Intervention 1: Educate and provide client with literature on Delusional Disorder.
Intervention 2: Engage the client into an informative discussion regarding the disorder.
Goal 2: Enable the client to think rationally/realistically.
Objective 1: Enable the client to recognize his own irrational thoughts and distinguish them from rational ones.
Intervention 1: Assist the client to point out situations, emotions or thoughts that trigger delusion.
Intervention 2: Gradually and gently confront and challenge the client’s illogical thoughts to refocus disordered thinking to a more realistic and more rational frame.
Objective 2: Stop the delusion and irrational thoughts from dominating the client’s cognitive processes.
Intervention 1: Teach client thought stopping techniques.
Intervention 2.: Reinforce the client’s clarity and rationality of thought through the use of rewards and repetition.
Problem 2: Daniel persistently experiences worries and anxieties brought about by the delusion.
Goal 1: Reduce anxiety symptoms.
Objective 1: Encourage client to see a psychiatrist for him to be evaluated for psychotropic medication.

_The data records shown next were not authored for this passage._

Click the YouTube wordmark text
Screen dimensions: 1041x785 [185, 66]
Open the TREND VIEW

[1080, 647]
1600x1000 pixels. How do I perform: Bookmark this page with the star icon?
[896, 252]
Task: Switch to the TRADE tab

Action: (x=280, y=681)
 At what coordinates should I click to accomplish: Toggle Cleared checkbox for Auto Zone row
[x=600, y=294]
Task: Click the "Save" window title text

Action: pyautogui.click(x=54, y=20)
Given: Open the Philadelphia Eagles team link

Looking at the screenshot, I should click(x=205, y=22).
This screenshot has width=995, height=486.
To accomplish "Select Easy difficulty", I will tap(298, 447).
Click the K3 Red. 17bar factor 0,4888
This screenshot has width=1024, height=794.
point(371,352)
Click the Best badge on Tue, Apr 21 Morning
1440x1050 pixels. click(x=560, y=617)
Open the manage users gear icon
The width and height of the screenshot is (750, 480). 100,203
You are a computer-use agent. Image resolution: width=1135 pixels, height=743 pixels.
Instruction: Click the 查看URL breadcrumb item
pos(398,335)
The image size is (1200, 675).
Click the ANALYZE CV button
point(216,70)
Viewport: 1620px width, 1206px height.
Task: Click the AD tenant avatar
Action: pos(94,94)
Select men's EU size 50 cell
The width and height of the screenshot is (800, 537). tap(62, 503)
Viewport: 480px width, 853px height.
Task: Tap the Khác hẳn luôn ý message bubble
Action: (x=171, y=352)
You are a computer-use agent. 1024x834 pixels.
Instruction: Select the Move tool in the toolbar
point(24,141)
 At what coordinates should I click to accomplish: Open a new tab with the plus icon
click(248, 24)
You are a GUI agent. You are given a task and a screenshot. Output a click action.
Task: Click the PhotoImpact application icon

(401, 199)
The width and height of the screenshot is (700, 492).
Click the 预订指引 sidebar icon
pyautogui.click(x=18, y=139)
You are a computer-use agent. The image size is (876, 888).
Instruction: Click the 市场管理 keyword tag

Intervention 1.: Enumerate to the client the benefits of psychopharmacotherapy.
Intervention 2.: Resolve clients’ issues regarding taking psychoactive drugs.
Objective 2: Assure that medication is followed as directed by psychiatrist.
Intervention 1.: Advice client as to why medication compliance is necessary.
Intervention 2.: Monitor client for medication compliance. Goal 2: Provide adequate emotional and social support.
Objective 1: Enhance client’s adaptive coping skills.
Intervention 1: Create a conducive environment where the client can verbalize his underlying needs, conflicts, and emotions.
Intervention 2: Provide counselling that will strengthen client’s coping mechanisms in order to help him cope independently and adaptively with these needs, conflicts and emotions.
Objective 2: Encourage support from the significant persons in the client’s life.
Intervention 1: Educate client’s family and peers regarding the nature of the disorder.
Intervention 2: Teach family members on how to properly deal with the client and his problem.